Textual information: the information encoded within the text, such as paragraph (or sentence) boundary markers, POS tags, etc.

Extra-textual information: additional information regarding the nature of the text, e.g. the author and the title of the text, the speaker information, the task information, etc. This information is usually encoded in the header.

Corpus file = [Header (extra-textual info)] + [text (textual info)]

Previously, we looked at simple file management using a directory structure. There are often cases where you need more than one criterion to identify subcorpora. For instance, you need to compare the learner data by proficiency levels as well as task types. File management by directories is not suitable for this purpose, for you will have to create more than one set of subcorpora, depending on the choice of variables.

Therefore, it is strongly recommended that you should use headers to distinguish different subcorpora.

Let’s practice making a short header for sample learner corpus data. First, download and have a quick look at the sample files.

Using File Manager open the folder texts\101\llc and copy the 12 files into the C:\ temp directory on your PC.

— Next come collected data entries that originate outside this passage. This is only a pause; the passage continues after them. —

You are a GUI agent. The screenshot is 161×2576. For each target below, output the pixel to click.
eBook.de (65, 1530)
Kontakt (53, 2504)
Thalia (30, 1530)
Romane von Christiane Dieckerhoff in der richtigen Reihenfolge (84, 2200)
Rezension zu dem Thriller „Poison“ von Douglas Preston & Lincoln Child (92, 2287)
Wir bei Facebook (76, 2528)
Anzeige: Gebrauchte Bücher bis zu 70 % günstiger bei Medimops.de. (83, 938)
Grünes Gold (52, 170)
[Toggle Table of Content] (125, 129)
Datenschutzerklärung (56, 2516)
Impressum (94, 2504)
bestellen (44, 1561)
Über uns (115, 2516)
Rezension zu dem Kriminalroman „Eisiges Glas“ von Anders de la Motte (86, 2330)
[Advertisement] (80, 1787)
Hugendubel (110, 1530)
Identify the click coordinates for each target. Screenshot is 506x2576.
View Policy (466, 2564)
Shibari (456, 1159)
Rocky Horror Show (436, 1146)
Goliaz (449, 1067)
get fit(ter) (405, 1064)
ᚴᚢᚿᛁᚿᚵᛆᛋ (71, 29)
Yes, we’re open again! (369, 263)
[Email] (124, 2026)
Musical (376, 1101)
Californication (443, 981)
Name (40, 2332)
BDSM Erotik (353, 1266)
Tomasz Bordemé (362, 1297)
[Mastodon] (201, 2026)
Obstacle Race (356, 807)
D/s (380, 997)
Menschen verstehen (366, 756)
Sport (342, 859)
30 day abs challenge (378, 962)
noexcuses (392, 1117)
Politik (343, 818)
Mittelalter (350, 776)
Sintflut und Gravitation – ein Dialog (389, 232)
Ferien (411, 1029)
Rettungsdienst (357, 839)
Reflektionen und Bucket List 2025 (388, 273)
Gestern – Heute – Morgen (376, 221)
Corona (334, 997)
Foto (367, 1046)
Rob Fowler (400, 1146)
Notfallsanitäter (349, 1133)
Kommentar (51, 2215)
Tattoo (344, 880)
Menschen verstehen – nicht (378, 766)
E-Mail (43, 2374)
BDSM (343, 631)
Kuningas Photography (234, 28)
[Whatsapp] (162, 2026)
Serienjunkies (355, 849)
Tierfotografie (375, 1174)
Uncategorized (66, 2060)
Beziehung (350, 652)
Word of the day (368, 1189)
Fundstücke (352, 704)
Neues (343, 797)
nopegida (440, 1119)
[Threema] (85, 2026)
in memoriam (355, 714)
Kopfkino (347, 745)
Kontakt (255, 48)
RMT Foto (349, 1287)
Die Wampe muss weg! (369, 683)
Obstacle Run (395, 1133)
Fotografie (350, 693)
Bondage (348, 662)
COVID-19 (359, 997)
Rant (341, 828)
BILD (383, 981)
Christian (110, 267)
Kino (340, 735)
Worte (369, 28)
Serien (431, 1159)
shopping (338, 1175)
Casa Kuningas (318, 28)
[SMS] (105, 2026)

Open the files with Notepad.

Now attach header information at the beginning of the file. Use Notepad and type in the following header information to the file "file1.txt":


<head>

<medium>written</medium>

<language>french</language>

<level>advanced</level>

</head>

Do the same for the rest of the files. Note that files 1-6 are by french speakers and files 7-12 are by chinese speakers. Also files 1-3 and files 7-9 are at the advanced level while files 4-6 and 10-12 are at the elementary level.

You have now created a number of instances of a very basic header.